**Items from a data source**:

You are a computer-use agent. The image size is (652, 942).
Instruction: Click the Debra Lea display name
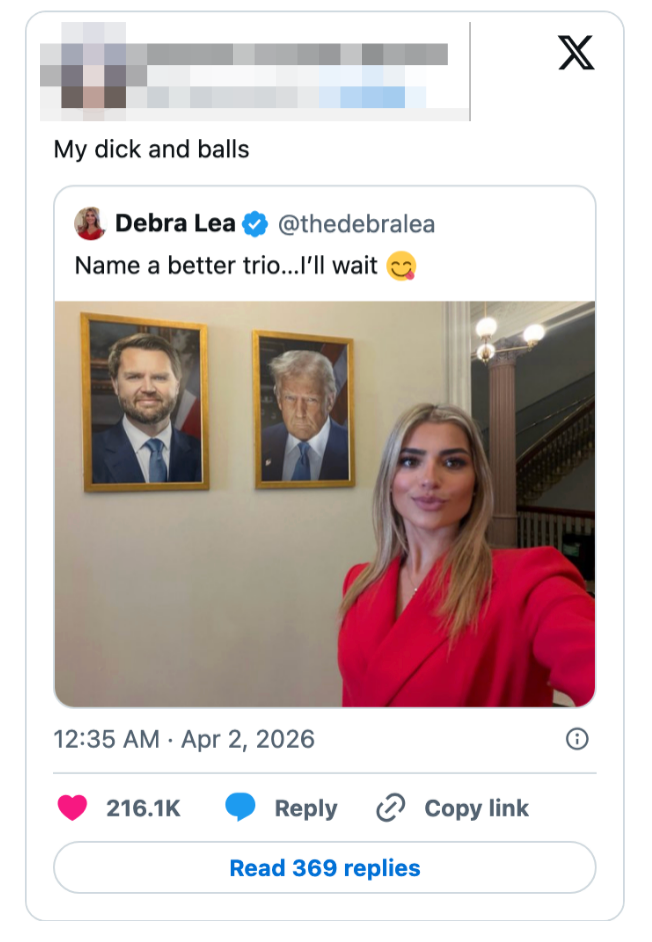tap(175, 224)
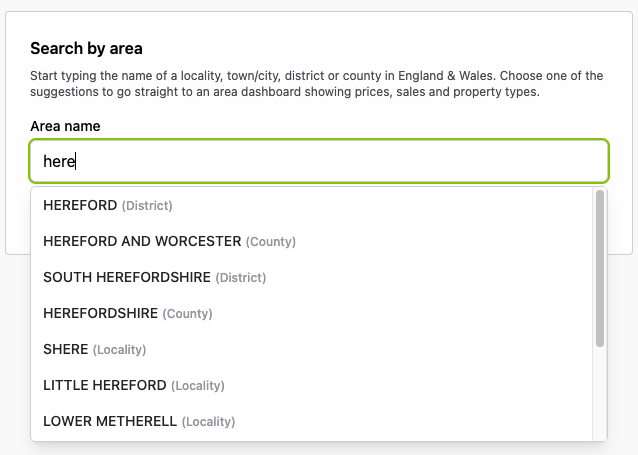Image resolution: width=638 pixels, height=455 pixels.
Task: Click the "(District)" tag beside HEREFORD
Action: pos(147,206)
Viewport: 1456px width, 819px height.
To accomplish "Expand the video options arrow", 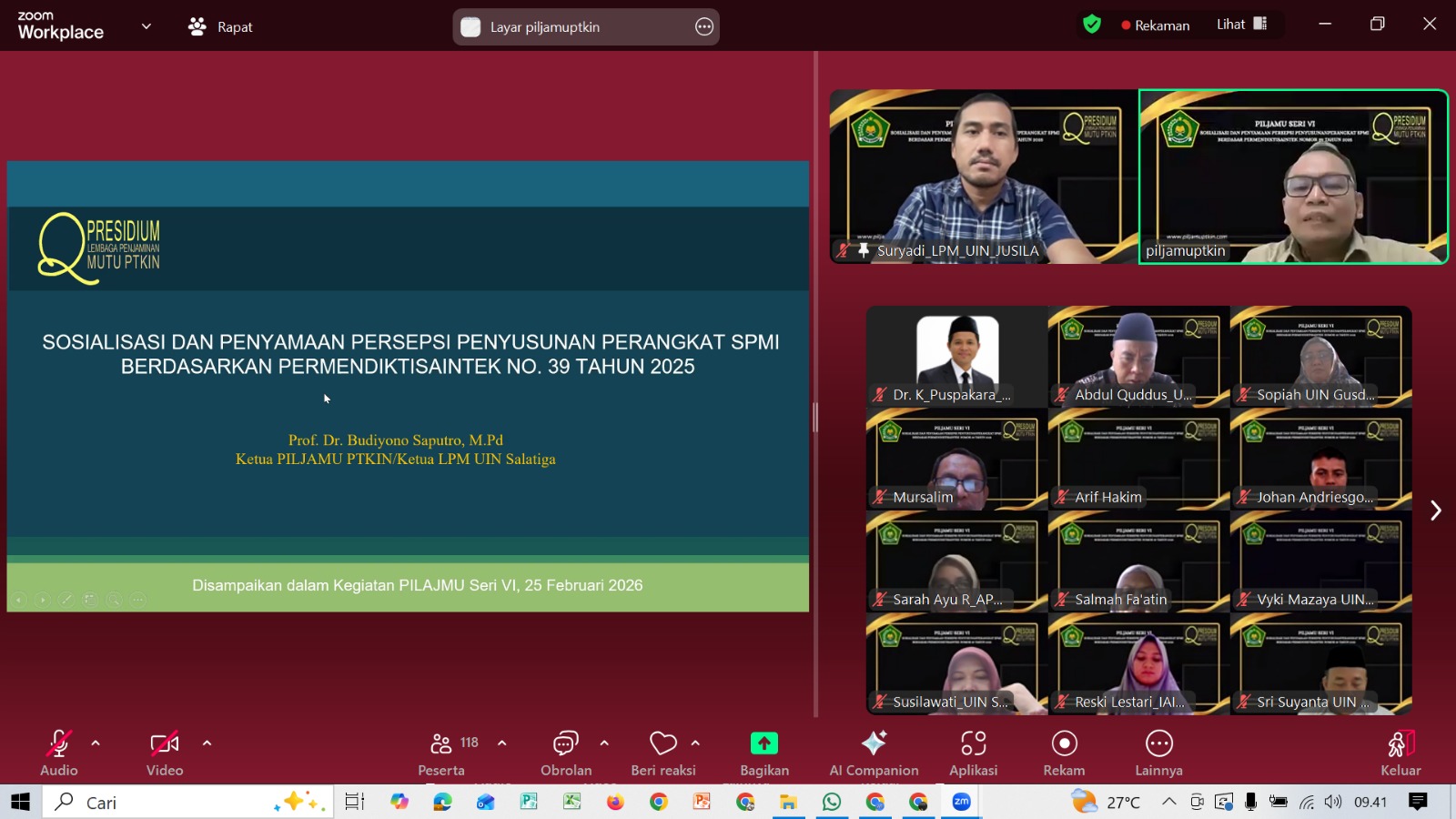I will click(x=207, y=743).
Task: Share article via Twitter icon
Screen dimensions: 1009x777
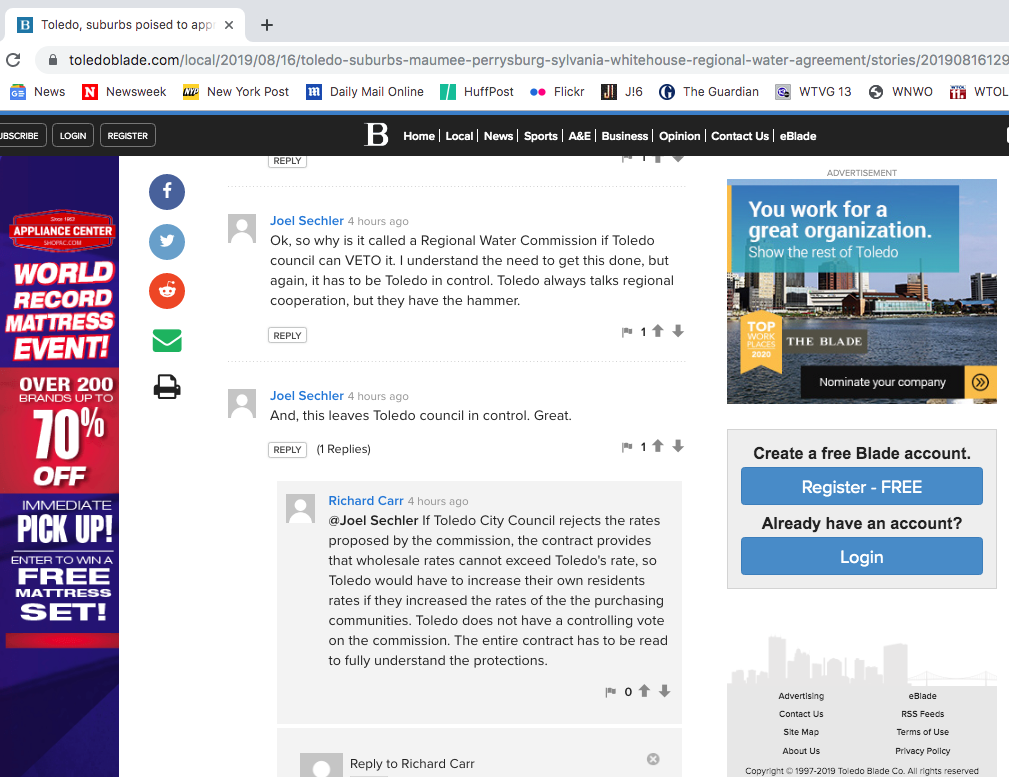Action: coord(167,241)
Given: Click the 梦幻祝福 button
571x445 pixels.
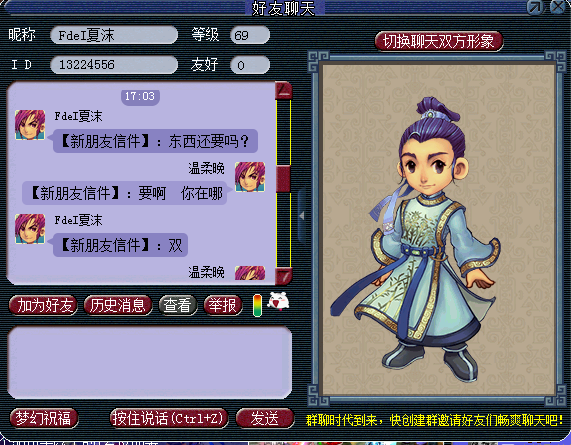Looking at the screenshot, I should (44, 418).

**WHAT TO WORK ON**: Working from the line with "Screen dimensions: 1009x777" down through the last line of the records, give every line again exactly, but no pictures.

**YOUR RESPONSE**:
Screen dimensions: 1009x777
Action: coord(167,241)
Given: Click the 梦幻祝福 button
571x445 pixels.
Looking at the screenshot, I should (44, 418).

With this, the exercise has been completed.